The system selected for the experiment uses the photovoltaic effect to convert solar energy into electricity, but the plasma power supply uses a high-voltage AC current of 220 V, so we need to add an inverter process to convert the direct current generated by the photovoltaic cell into AC. The direct current received through the solar photovoltaic module is connected to the photovoltaic controller, which connects the inverter to the battery. A valve-controlled lead-acid storage battery with a capacity of 100 Ah is set for the power supply under insufficient light and emergency conditions at night. The plasma discharge process is powered by the photovoltaic drive high-voltage AC power supply, and the output frequency adjustment range is about 5~20 KHz by increasing the voltage of the voltage regulator to improve the discharge intensity of the gliding arc plasma. If the rural roof photovoltaic power generation has surplus photovoltaic power, it can also be connected to the low-power DC load.

After the blade electrode is energized, the high-voltage electrode and the low-voltage electrode will produce an arc, and the high energy of the arc will quickly convert nitrogen into nitrogen oxide. The converted nitrogen oxide will be collected through the airbag, and it will enter the absorption device for liquid phase storage under the action of the air pump.

2.2. Performance Assessment

The performance of photovoltaic-driven gliding arc plasma nitrogen fixation was evaluated based on the concentration of nitrogen oxides (ppm), specific energy input, and energy consumption.

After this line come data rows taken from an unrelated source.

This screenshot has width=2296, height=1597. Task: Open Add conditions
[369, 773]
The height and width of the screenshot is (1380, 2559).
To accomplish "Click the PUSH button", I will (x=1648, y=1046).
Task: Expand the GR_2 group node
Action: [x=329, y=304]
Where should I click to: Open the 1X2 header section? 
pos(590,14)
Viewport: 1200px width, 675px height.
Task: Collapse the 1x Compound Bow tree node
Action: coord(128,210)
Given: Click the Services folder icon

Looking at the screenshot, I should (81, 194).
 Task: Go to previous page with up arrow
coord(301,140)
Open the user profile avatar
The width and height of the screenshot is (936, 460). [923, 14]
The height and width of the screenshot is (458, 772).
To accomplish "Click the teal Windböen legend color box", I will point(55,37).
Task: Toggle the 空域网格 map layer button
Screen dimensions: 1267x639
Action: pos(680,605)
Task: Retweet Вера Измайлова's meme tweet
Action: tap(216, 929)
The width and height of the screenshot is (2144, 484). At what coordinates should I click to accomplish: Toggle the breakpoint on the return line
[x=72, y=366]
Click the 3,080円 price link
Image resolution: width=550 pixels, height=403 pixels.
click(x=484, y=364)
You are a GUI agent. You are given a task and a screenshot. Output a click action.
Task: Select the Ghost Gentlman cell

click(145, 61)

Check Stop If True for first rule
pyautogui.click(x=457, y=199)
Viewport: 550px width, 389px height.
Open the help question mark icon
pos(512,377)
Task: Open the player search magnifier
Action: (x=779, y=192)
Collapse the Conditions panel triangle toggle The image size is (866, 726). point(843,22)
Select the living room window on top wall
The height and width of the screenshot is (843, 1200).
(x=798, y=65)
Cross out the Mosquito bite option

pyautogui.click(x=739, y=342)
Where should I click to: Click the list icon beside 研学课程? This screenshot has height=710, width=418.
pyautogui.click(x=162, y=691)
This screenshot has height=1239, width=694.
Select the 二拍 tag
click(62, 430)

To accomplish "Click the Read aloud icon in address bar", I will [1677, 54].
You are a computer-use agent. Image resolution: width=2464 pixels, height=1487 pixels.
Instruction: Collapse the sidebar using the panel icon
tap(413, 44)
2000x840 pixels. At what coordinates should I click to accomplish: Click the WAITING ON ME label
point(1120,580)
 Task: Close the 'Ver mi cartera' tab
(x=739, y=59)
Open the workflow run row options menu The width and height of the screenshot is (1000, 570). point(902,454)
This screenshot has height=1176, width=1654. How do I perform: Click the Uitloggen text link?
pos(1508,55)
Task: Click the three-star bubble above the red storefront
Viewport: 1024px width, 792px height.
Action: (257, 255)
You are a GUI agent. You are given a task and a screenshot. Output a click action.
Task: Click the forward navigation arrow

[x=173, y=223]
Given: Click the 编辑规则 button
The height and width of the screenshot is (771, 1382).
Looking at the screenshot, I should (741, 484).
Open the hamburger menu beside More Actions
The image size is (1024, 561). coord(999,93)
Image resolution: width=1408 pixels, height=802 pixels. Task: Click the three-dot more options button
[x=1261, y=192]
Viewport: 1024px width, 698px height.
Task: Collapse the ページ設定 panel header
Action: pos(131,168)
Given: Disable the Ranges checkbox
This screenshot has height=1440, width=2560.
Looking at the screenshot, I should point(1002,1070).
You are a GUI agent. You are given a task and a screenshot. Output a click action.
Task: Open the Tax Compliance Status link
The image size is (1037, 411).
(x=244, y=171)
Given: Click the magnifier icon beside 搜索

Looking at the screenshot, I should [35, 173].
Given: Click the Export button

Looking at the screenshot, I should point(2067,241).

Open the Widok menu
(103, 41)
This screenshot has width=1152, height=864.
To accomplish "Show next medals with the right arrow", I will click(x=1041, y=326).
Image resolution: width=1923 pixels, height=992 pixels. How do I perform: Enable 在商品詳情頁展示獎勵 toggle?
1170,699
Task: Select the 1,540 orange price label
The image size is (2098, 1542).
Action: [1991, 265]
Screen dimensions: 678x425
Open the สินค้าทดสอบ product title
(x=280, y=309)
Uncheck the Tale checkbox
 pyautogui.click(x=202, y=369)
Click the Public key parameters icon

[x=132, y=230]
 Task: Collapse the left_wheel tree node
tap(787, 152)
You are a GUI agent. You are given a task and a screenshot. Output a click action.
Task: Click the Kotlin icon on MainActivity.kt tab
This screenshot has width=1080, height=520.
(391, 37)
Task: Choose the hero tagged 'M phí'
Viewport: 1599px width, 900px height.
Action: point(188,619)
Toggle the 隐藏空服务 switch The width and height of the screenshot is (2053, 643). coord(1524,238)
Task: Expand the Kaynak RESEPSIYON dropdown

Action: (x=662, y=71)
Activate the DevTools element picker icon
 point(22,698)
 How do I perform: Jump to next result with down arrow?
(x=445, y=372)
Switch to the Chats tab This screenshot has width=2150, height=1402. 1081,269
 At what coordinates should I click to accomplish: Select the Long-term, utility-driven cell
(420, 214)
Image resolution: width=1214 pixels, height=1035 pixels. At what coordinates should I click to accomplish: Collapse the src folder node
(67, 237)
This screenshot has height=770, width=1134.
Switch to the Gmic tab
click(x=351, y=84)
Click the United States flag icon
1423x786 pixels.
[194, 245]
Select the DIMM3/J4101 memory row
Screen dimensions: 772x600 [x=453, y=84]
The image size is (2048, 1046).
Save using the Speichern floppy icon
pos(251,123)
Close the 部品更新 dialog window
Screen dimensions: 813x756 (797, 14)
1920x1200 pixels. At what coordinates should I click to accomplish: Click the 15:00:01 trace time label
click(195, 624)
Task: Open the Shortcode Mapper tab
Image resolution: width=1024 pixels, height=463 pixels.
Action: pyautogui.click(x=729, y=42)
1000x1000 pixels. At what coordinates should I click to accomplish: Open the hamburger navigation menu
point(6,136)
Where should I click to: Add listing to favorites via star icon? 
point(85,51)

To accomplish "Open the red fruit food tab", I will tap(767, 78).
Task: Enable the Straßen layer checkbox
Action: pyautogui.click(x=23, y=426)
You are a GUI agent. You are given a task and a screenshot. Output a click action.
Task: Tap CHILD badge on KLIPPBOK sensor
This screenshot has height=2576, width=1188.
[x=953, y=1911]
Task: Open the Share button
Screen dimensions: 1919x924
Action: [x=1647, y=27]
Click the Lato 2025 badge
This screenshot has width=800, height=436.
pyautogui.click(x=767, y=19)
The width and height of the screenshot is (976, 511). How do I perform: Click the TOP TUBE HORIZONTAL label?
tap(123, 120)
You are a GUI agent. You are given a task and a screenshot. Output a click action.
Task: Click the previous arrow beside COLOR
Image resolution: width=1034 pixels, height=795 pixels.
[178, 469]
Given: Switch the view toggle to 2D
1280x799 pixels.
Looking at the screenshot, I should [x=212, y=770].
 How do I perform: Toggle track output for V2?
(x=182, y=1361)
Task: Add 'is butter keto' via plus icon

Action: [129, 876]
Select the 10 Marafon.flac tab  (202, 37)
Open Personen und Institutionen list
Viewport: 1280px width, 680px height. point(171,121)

Among them, the concentration of nitrogen oxides was detected by pumping a composite gas detector (LB-MS4X), and the concentration of the main products of nitrogen fixation processes NO and NO₂. Here, the nitrogen oxide concentration, specific energy input, and energy consumption are expressed by the following formula:

$$\mathrm{C}_{{\mathrm{NO}}_{\mathrm{X}}}^{\prime }={2.05\mathrm{C}}_{{\mathrm{NO}}_{\mathrm{X}}}\mathrm{mg}\cdot {\mathrm{m}}^3$$

(1)

where ${\mathrm{C}}_{{\mathrm{NO}}_{\mathrm{X}}}$ is the mass concentration of nitrogen oxides (ppm).

The specific energy input (SEI) was calculated using Formula (2) and was defined in [20]:

$$\mathrm{SEI}=\frac{60\times \mathrm{Total}\mathrm{Power}\left(\mathrm{w}\right)}{\mathrm{Air}\mathrm{Flow}\mathrm{Rate}(\mathrm{L}/\min )}\mathrm{J}/\mathrm{L}$$

(2)

where the air flow can be adjusted by the air pump for flow (L/min).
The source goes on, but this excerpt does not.